I'm new to asm and I'm asking myself these (simple) questions: If I have an array in esp, and I write this:

mov ebx,[esp + 0x10]
mov edx,[esp + 0x10]

Will edx have the same value as ebx?

And concerning lea (I saw that there was a lot of subject there so it's just to check if I understood correctly ^^), if I do:

lea ebx, [esp + 0x8c]
and ebx, 0x4

The and affects the address of ebx or the value it points to?

And my last question (still about lea), if I do:

lea edx, [esp, 0x10]
movzx ecx, [edx-0x5]

The mov subtracts 5 from the address or again from the value to which edx points?

Answer 1

Will edx have the same value as ebx?

Yes, as you move the same value into edx and ebx.

The and affects the address of ebx or the value it points to?

The and will apply the AND operation to the address esp + 0x8c.

The mov subtracts 5 from the address or again from the value to which edx points?

The addressing mode subtracts five from the number in edx, creating an address. The byte or 2-byte chunk of memory at this location is a source operand for movzx, which loads and zero-extends it. (You forgot to specify the source operand size, so this wouldn't actually assemble.)

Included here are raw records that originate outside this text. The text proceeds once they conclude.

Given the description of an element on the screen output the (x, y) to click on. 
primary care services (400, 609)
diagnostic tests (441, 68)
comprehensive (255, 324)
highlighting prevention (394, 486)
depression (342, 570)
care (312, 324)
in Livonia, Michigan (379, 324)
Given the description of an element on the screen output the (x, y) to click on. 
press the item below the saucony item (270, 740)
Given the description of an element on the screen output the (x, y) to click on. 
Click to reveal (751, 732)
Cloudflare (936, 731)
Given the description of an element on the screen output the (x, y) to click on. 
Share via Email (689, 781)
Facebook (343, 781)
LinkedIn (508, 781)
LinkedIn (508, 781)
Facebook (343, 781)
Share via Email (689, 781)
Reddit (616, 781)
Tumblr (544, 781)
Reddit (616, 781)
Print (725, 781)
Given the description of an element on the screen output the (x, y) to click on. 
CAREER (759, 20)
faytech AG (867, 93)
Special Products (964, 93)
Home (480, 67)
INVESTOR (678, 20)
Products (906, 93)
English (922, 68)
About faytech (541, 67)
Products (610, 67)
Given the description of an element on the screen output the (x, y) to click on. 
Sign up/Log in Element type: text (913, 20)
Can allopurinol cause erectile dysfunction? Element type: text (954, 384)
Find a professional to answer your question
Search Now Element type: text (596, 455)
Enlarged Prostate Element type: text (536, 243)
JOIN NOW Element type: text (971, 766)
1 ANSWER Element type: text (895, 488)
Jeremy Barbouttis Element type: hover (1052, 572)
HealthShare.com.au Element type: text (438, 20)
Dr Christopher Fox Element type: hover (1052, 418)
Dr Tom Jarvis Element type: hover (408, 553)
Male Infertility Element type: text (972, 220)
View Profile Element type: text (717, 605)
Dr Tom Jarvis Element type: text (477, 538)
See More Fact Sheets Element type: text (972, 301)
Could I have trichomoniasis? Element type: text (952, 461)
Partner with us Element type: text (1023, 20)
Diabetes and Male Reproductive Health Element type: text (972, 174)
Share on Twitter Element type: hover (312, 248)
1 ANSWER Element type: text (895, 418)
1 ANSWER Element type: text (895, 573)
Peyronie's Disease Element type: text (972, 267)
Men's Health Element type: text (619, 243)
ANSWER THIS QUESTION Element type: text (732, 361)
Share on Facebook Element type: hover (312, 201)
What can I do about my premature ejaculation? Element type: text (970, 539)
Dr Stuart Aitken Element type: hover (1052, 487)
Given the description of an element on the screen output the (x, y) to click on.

mov just copies data without mutating it; you can think of the address math as happening first; addressing modes work the same for all instructions. (With LEA as a special case that doesn't dereference the address.)

As an example for the last question:

uintptr_t edx = 0x10 + (uintptr_t)esp;
uint32_t ecx = *(uint8_t*)(edx-0x5);

Or as C code:

char* someChars=malloc(32);
//Fill someChars

uint8_t* edx = &someChars[0x10];
uint32_t ecx = edx[-5];       // ==someChars[11]